Lower threshold for platelet transfusions appears safer


Photo by Chris Horry

Infant in a neonatal intensive care unit

A lower threshold for platelet transfusions may be safer for preterm infants with severe thrombocytopenia, a new study suggests.

Researchers randomized preterm infants with severe thrombocytopenia to receive transfusions at platelet count thresholds of 50,000/mm3 or 25,000/mm3.

The team found that patients in the high-threshold group had a significantly higher risk of major bleeding or death.

Anna Curley, MD, of the National Maternity Hospital in Dublin, Ireland, and her colleagues reported this finding in The New England Journal of Medicine.

The researchers studied 660 infants with a mean gestational age of 26.6 weeks. They were randomized to receive platelet transfusions at a high platelet-count threshold of 50,000/mm3 or a low threshold of 25,000/mm3.

Within 28 days of randomization, a new major bleeding episode or death occurred in 26% of the high-threshold group and 19% of the low-threshold group.

When the researchers adjusted for gestational age, intrauterine growth restriction, and trial site, the odds ratio (OR) for major bleeding or death was 1.57 (95% confidence interval [CI], 1.06-2.32; P=0.02).

The OR for death alone was 1.56 (95% CI, 0.95-2.55), and the hazard ratio for at least one major bleeding episode was 1.32 (95% CI, 1.00-1.74).

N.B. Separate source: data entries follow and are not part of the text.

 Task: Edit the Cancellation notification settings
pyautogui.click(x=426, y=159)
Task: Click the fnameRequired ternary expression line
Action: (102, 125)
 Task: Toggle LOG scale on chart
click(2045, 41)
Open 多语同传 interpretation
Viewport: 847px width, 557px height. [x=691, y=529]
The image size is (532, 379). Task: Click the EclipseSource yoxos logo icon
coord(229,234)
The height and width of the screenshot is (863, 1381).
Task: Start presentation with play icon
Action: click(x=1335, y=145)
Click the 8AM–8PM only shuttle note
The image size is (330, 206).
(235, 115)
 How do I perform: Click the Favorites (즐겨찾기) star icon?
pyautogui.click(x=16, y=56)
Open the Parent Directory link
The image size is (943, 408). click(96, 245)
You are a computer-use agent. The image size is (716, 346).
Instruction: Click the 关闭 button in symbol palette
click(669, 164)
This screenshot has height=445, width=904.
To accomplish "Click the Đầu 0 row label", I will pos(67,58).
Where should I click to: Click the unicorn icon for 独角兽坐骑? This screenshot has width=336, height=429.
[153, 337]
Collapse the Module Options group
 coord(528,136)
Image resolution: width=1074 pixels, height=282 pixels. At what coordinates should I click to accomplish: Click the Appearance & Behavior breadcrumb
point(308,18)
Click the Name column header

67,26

The rates of serious adverse events, not including major bleeding, were similar between the high- and low-threshold groups—25% and 22%, respectively (OR=1.14; 95% CI, 0.78-1.67).

The researchers said the results of this trial suggest that reducing the transfusion threshold from 50,000/mm3 to 25,000/mm3 may prevent death or major bleeding in 7 of 100 preterm neonates with severe thrombocytopenia.

However, the team also acknowledged that it isn’t clear why reducing the threshold may reduce the risk of mortality or major bleeding in this patient group.

The researchers said a range of factors might play a role in adverse outcomes of platelet transfusion in preterm neonates, including inflammatory consequences, hemodynamic shifts, fragility of the germinal matrix, disturbances in organ and brain blood flow, preterm lungs with a large capillary bed and abundant immune cells, platelet-derived reactive oxygen species, proangiogenic factors, and vessel occlusion by platelet microthrombi.

This study was supported by the National Health Service Blood and Transplant Research and Development Committee, Sanquin Research, Addenbrooke’s Charitable Trust, the Neonatal Breath of Life Fund, and the National Institute for Health Research Clinical Research Network.

One study author reported consulting for Sanquin Research, and another declared travel funds from Cerus Corporation.